— BEGIN —

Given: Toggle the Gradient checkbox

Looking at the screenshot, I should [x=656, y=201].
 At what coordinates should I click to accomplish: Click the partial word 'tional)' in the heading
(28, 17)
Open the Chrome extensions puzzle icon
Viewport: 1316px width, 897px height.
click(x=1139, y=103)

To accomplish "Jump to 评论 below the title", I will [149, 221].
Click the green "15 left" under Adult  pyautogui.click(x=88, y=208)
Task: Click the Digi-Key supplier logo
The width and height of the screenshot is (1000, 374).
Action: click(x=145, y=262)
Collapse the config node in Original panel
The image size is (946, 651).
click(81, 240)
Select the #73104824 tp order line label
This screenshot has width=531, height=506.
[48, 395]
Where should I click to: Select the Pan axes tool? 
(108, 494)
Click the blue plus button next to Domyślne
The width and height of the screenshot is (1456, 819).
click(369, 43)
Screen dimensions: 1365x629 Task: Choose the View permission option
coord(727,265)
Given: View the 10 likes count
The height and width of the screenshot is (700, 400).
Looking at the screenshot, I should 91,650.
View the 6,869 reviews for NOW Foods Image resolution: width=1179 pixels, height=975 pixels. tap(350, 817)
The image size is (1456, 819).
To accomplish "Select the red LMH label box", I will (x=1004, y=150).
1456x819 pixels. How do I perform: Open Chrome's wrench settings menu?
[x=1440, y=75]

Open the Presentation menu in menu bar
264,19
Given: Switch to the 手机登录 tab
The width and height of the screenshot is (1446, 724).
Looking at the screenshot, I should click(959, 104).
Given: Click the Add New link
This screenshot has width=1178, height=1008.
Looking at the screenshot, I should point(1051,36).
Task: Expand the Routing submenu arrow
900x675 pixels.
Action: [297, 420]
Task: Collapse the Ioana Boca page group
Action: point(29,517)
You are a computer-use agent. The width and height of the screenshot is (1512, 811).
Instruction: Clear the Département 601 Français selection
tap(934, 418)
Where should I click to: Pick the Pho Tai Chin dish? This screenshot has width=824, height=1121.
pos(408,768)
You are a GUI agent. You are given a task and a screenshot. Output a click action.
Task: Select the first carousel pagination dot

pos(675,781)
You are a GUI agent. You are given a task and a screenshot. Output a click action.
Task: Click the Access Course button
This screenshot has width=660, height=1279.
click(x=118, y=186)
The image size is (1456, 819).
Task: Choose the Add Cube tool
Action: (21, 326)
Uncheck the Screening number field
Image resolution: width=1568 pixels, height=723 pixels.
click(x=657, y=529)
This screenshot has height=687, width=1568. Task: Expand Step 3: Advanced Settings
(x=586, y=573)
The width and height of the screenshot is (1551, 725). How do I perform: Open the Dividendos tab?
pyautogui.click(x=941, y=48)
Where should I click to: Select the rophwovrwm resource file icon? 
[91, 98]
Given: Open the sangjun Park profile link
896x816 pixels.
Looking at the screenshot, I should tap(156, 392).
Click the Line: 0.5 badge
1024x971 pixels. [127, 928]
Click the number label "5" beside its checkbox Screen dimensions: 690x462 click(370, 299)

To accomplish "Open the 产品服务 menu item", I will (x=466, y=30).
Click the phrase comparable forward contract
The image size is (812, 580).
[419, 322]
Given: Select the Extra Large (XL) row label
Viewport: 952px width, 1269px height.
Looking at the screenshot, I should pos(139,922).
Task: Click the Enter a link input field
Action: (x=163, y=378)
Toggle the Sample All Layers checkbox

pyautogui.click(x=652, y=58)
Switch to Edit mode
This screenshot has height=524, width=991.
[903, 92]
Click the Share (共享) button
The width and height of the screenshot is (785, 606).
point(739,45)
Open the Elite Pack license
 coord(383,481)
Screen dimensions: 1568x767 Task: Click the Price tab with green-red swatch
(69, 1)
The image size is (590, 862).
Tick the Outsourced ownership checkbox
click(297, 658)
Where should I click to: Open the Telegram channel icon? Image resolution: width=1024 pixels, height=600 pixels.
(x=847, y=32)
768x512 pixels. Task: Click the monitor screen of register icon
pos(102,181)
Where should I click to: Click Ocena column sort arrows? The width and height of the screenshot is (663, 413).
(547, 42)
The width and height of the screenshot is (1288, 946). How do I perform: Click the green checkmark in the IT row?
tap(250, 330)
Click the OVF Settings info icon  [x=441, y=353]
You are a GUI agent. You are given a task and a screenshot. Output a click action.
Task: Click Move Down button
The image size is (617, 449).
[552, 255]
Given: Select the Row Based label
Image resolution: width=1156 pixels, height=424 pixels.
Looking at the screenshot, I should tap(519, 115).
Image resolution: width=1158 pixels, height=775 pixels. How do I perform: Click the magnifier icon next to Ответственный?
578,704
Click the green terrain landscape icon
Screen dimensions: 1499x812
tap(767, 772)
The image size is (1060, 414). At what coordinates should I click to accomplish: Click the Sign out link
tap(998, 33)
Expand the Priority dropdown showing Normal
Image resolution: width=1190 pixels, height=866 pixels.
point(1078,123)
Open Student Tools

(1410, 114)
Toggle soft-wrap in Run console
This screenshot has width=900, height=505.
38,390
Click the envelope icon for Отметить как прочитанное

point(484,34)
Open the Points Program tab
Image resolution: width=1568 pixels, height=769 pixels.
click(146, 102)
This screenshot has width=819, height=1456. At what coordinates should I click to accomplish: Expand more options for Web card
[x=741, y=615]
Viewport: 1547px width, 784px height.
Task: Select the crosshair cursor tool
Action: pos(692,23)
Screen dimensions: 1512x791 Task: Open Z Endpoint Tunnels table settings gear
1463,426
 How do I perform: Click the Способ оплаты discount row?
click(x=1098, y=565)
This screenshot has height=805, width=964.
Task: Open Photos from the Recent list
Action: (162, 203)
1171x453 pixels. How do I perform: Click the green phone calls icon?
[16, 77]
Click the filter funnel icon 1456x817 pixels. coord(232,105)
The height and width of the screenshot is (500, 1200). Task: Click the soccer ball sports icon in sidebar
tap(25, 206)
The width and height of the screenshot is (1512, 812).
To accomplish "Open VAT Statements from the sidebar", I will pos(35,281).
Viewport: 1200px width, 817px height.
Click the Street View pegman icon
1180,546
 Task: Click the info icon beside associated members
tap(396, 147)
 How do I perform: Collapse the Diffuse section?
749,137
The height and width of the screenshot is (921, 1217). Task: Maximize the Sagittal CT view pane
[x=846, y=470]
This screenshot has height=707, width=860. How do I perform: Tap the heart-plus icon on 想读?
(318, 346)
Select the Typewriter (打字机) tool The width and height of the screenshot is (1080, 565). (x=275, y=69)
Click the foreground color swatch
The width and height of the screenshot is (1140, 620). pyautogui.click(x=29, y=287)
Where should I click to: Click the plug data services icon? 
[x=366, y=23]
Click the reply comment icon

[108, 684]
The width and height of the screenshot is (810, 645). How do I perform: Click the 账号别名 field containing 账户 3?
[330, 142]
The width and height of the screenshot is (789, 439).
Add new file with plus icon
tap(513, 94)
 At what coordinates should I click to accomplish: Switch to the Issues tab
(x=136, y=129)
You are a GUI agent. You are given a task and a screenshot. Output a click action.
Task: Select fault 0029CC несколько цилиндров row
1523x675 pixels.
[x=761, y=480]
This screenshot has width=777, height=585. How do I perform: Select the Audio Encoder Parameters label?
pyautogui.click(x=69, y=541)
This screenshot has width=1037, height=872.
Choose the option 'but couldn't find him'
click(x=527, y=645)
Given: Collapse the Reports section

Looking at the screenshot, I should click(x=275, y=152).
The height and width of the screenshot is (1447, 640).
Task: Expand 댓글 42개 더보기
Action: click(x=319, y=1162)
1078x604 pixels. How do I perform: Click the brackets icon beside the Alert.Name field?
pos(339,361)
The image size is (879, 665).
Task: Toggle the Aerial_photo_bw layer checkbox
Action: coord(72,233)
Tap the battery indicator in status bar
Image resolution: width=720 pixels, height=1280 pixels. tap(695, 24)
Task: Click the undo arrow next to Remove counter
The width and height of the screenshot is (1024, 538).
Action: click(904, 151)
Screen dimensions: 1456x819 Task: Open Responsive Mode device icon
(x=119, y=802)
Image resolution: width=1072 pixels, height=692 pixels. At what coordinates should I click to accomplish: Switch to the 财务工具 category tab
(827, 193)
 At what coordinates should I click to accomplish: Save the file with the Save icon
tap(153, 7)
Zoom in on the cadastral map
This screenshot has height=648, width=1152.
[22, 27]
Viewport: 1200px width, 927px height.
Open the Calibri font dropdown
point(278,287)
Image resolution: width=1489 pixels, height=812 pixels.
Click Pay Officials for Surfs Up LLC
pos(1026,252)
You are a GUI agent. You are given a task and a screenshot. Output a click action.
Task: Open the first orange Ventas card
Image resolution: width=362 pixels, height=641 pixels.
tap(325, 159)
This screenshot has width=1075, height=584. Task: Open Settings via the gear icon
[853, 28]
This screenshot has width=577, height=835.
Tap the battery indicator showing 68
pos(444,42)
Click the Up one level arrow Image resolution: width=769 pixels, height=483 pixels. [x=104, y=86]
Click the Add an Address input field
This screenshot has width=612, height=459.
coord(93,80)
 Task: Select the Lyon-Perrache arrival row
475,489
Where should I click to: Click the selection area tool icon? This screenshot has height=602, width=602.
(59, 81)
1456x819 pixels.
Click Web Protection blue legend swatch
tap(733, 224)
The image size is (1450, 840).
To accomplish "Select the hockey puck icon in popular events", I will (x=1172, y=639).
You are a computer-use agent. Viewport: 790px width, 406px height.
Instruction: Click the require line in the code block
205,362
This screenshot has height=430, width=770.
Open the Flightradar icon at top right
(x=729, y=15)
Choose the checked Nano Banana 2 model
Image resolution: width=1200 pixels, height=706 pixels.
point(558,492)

— END —

▶ _Set exercise_:
Rewrite the entries as a numbered list, starting at their first line and ending at the line containing "click(81, 240)", both included. Leave out blank lines and include nothing past that endpoint.

▶ _Answer to the problem_:
1. Given: Toggle the Gradient checkbox
2. Looking at the screenshot, I should [x=656, y=201].
3.  At what coordinates should I click to accomplish: Click the partial word 'tional)' in the heading
4. (28, 17)
5. Open the Chrome extensions puzzle icon
6. Viewport: 1316px width, 897px height.
7. click(x=1139, y=103)
8. To accomplish "Jump to 评论 below the title", I will [149, 221].
9. Click the green "15 left" under Adult  pyautogui.click(x=88, y=208)
10. Task: Click the Digi-Key supplier logo
11. The width and height of the screenshot is (1000, 374).
12. Action: click(x=145, y=262)
13. Collapse the config node in Original panel
14. The image size is (946, 651).
15. click(81, 240)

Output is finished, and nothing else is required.